The next morning, three people clutter our tiny entry at the front door. Their eyes are covered in mirrored visors and their skins are coated in gleaming blast-proof fabric that showcase muscled bodies. So bulky are their builds and so perfect their stance that they could be machines. Maybe they are. Hard to know the difference sometimes.
Upon their bodies is a range of impressive weaponry; one long gun, one short; several explosive devices and a fold-out shield. I wonder if I’ll have to be weighed down like that one day.
'Britta Tate.'
I step forward with my tightly packed cylinder. I don’t say anything. My courage is failing. I couldn’t speak even if I wanted to. Not so, my inner voice. It’s screaming, no, no, no. Yet I squash that voice down too, like the stuff in my tube, pressing down, down. Quiet.

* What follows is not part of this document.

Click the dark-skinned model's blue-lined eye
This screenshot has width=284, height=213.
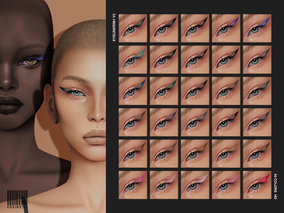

'We are here to escort you.'
'Goodbye,' my father and brother say formally.
They do this because they don't want me to make a fuss. They don’t want me to cry.
I nod at them.
With my long, green hair blending against my bright, shimmering green dress, I follow the officials with their weapons, their enhanced hands, their bulk, and their slick black suits. I know they will want me to become one of them and fall into uniformed line. But as my scrawny arms hug my cylinder against my chest, I doubt very much that that is going to happen. I’m too green, inside and out.